DEAR BARRY: We bought our home in the winter time, so our home inspector did not test the air conditioner. He said the outside temperature was too cold to run the system. But that left us with an undisclosed problem. The summer arrived with 100-degree temperatures, and we found that our air conditioner did not work.

The contractor we called said the system had not been fully connected when it was installed, but this was not reported to us during the home inspection. Is our home inspector liable for failing to report this problem? –Kathy

DEAR KATHY: Your home inspector could be liable, depending on what he did or did not say in his report. At the same time, there remains the issue of whether or not to test an A/C system in cold weather. So let’s take a look.

Many home inspectors refuse to test air conditioners when temperatures are below 60 degrees. This is because A/C systems can be damaged if they are operated during cold weather.

However, damage is unlikely to occur if the system is briefly operated for purposes of testing and inspecting. Prolonged use is what causes damage. Therefore, failure to test an A/C system during cold weather is not fully justified.

However, if a home inspector chooses to skip the test, the report should recommend testing by a licensed HVAC contractor prior to close of escrow, rather than allowing the homebuyers to purchase the property without knowing the condition of the A/C system. If your home inspector declined to test the unit but made no recommendation for further evaluation, then he was professionally negligent.

There is, however, a second issue in your situation. If the A/C system was not fully connected, the lack of connections may have been visible at the time of the inspection. If so, your home inspector would be liable for failing to disclose a visible defect that was within the scope of the inspection.

But whether he is legally liable depends on the wording of the home inspection contract that you signed. You should notify the inspector of this situation to see what he is willing to do.

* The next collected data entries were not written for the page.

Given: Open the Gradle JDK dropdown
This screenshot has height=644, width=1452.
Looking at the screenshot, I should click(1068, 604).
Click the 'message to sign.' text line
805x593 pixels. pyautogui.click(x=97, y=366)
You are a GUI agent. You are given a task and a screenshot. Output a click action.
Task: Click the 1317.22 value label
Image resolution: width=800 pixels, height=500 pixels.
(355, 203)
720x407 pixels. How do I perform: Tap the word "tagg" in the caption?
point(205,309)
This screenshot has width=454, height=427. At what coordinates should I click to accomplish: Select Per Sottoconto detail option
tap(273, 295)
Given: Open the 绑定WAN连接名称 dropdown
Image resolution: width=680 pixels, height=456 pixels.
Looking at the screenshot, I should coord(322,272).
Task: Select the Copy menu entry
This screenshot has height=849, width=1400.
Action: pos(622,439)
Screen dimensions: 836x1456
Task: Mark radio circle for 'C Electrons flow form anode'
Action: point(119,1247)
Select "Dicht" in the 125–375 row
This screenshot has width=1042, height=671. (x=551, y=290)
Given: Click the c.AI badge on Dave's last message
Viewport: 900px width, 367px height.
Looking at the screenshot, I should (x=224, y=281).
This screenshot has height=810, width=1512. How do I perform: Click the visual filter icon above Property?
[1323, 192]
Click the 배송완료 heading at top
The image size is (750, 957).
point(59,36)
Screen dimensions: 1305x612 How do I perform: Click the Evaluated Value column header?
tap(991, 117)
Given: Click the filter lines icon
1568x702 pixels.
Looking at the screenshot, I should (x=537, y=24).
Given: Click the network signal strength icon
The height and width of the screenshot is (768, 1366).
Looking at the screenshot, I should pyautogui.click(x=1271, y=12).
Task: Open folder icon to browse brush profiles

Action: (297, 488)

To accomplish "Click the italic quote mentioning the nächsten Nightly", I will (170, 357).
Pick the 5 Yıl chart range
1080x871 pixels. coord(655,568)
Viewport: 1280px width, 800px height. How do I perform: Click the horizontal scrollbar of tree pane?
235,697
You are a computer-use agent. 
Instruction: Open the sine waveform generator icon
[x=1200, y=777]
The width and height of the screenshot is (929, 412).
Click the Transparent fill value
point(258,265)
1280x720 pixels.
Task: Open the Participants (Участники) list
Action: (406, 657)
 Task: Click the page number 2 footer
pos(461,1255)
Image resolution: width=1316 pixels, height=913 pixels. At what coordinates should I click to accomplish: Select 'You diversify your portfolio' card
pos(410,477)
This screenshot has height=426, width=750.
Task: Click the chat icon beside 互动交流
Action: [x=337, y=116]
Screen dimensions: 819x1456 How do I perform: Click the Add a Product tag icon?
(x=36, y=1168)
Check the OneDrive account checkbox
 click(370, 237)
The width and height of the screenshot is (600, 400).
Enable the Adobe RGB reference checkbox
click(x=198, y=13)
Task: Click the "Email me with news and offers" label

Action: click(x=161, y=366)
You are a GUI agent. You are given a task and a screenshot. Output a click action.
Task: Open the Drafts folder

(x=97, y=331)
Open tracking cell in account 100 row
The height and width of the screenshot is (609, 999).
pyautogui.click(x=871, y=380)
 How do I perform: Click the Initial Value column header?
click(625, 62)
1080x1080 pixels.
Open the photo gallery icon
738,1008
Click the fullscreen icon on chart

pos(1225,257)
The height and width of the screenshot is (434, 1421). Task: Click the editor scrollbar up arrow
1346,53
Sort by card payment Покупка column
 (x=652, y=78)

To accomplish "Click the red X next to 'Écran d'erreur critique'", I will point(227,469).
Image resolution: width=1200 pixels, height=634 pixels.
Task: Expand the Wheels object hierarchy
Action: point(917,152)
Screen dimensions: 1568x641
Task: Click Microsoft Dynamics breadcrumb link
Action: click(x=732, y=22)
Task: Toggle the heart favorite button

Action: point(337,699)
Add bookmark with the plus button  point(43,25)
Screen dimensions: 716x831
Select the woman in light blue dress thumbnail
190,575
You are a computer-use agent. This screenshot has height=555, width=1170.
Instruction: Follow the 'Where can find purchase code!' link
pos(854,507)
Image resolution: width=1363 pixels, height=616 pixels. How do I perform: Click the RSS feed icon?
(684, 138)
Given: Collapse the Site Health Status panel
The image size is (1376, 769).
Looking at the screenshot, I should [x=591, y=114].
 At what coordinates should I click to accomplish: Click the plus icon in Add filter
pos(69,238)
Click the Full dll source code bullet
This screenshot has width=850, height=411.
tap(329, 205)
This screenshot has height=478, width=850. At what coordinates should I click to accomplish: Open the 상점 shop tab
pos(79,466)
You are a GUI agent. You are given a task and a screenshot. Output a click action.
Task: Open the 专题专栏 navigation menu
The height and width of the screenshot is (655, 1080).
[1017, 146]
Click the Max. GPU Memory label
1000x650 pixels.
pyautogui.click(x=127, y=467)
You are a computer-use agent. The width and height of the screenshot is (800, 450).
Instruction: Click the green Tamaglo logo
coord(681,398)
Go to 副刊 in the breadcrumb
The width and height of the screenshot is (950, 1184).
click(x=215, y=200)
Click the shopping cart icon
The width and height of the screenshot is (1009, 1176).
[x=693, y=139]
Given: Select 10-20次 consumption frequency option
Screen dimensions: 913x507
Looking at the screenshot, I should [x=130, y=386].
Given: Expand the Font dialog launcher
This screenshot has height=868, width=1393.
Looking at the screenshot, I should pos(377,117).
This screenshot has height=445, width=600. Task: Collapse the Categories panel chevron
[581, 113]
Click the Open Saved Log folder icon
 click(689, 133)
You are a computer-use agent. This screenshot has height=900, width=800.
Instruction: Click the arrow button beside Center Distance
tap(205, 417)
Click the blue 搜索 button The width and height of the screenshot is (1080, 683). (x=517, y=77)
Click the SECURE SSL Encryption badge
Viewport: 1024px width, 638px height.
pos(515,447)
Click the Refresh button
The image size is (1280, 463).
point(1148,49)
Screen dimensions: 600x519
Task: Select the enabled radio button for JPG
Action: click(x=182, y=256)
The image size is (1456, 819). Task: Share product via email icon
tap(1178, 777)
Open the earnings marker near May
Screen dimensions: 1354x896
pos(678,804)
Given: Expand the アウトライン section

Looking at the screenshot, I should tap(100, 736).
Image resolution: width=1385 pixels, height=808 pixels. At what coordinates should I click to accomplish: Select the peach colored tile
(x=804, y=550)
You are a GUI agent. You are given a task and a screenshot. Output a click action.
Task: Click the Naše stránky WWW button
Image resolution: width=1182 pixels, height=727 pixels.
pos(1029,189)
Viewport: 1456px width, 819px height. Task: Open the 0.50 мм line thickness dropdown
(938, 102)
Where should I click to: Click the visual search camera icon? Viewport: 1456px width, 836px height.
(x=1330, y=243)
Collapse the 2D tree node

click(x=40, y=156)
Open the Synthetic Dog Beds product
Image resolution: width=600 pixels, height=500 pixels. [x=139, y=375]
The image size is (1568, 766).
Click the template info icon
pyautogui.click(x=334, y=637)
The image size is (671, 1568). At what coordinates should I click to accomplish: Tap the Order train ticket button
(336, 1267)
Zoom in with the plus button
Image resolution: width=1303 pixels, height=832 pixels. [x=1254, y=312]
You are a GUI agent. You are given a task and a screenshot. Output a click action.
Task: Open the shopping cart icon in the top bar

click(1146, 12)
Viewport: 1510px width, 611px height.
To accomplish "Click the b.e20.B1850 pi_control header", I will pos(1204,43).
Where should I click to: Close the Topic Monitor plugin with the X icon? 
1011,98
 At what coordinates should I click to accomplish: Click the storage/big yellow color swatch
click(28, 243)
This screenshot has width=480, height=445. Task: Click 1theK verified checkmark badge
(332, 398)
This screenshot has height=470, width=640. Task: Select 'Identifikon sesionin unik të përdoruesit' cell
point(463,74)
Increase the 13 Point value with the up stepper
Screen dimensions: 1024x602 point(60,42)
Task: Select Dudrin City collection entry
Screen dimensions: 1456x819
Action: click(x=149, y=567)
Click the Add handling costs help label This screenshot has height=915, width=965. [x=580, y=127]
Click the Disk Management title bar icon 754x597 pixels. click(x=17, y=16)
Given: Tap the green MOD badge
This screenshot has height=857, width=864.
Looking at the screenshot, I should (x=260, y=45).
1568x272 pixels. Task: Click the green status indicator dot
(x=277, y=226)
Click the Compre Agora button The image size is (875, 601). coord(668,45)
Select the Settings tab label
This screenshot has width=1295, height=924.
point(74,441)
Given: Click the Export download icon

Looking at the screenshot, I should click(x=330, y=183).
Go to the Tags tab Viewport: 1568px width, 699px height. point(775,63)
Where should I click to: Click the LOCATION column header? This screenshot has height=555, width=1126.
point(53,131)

DEAR BARRY: We bought ceramic floor tiles for our bathroom and hired a tile setter to install them. But the workmanship was terrible. So now we’re going to tear it all out and start over. But we want to make sure we get a good tile contractor this time. How can we find someone who is competent to do this work? –Laurel

DEAR LAUREL: Finding a qualified contractor can sometimes be a shot in the dark, but there is a good way to find competent flooring installers. Stores that sell flooring materials seldom employ their own workers. Instead, they contract with various carpet layers, vinyl installers and tile setters. And these store owners usually know which contractors are better than the others.